STF
Luiz Silveira/STF
O presidente do Supremo Tribunal Federal (STF), Edson Fachin, marcou para o dia 14 de maio o julgamento de um recurso extraordinário que definirá o alcance do poder de investigação do Ministério Público e da Polícia sobre movimentações bancárias.
O tribunal estabelece se essas instituições podem solicitar relatórios financeiros ao Conselho de Controle de Atividades Financeiras (Coaf) sem a necessidade de uma autorização judicial prévia ou da existência de uma investigação formal aberta. A tese fixada pelo plenário terá repercussão geral, servindo de diretriz para todos os processos semelhantes no país.
A movimentação ocorre após o ministro Alexandre de Moraes ampliar uma decisão liminar que estabelece requisitos rigorosos para o fornecimento dos chamados Relatórios de Inteligência Financeira (RIFs).
Pelas novas regras determinadas pelo relator, os documentos só podem ser requisitados se houver um procedimento investigativo criminal ou administrativo formalmente instaurado. Além disso, a solicitação deve identificar o investigado de forma expressa e justificar concretamente a necessidade de acesso aos dados.
Restrições contra a "pesca probatória"
A decisão de Alexandre de Moraes visa coibir a prática conhecida no meio jurídico como "pesca probatória". Trata-se da busca indiscriminada por provas sem que existam indícios concretos de crime.
De acordo com o entendimento do ministro, o relatório do Coaf não pode ser a primeira ou a única medida adotada em uma investigação; caso isso ocorra, as provas obtidas podem ser declaradas ilícitas. Essas normas aplicam-se não apenas ao Ministério Público e à Polícia, mas também a magistrados e comissões parlamentares de inquérito (CPIs).
O endurecimento das regras foi motivado por denúncias do Instituto de Defesa do Direito de Defesa (IDDD). O órgão relatou o uso indevido de RIFs no âmbito da Operação Bazaar, que apura corrupção policial e lavagem de dinheiro em São Paulo.
Segundo o instituto, houve casos em que os relatórios foram utilizados para identificar alvos de forma genérica e até para fins de pressão e extorsão por parte de agentes estatais. Alexandre de Moraes reforçou que a ausência de balizas claras tem permitido o uso indiscriminado de instrumentos de inteligência financeira.

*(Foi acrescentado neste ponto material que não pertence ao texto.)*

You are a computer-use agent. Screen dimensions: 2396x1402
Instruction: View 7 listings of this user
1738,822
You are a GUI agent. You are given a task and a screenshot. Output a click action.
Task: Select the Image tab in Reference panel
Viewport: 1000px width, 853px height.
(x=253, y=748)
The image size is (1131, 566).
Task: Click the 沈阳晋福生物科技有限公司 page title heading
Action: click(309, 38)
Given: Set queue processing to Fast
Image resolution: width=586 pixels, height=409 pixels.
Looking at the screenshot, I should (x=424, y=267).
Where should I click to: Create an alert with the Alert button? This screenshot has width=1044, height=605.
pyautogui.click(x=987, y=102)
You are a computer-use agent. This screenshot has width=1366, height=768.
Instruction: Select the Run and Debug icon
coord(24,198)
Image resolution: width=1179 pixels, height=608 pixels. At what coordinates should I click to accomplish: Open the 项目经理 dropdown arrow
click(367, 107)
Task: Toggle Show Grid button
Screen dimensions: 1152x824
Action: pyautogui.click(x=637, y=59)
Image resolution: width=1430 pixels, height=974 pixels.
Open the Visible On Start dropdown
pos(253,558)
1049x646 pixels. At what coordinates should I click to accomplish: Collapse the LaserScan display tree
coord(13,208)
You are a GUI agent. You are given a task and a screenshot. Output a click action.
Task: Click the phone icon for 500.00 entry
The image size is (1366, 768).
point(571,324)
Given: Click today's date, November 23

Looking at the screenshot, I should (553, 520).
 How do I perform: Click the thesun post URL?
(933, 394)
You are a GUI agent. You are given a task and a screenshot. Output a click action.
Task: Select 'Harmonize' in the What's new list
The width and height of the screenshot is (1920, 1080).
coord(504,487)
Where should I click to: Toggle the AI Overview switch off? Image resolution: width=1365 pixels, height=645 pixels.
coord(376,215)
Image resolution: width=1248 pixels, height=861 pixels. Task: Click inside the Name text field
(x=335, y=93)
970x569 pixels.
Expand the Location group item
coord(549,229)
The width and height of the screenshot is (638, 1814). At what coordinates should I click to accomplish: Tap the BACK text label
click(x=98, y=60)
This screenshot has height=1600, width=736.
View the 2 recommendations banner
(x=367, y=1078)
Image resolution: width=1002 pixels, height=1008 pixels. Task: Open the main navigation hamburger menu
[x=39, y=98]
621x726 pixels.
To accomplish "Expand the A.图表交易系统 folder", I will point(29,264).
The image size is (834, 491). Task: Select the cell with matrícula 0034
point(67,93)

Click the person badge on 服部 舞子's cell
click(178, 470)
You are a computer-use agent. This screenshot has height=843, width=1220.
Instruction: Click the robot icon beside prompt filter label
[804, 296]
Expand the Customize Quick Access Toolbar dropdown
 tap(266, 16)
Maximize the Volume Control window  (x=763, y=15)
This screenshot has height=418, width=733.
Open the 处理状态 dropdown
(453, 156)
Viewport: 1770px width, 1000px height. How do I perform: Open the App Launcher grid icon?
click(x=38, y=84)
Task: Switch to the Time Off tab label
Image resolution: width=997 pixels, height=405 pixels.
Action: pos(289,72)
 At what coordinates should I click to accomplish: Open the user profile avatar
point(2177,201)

Contexto de exposição de magistrados
Recentemente, documentos enviados a CPIs revelaram transações financeiras envolvendo familiares e empresas ligadas a ministros do STF e do Superior Tribunal de Justiça (STJ). Os relatórios mencionaram movimentações atípicas e pagamentos de grandes grupos empresariais a consultorias e holdings relacionadas a nomes como os ministros Nunes Marques, Dias Toffoli e Marco Buzzi.
O Coaf, órgão vinculado ao Ministério da Fazenda, possui a atribuição de enviar informações espontaneamente a órgãos de controle ou produzir levantamentos específicos sob demanda. Nesses documentos, são detalhadas não apenas as transações dos alvos diretos, mas também de sua rede de relacionamentos, incluindo sócios, fornecedores e familiares.
O julgamento de maio definirá se esse fluxo de informações sensíveis continuará dependendo apenas da iniciativa dos órgãos de controle ou se exigirá o crivo do Poder Judiciário em todas as etapas.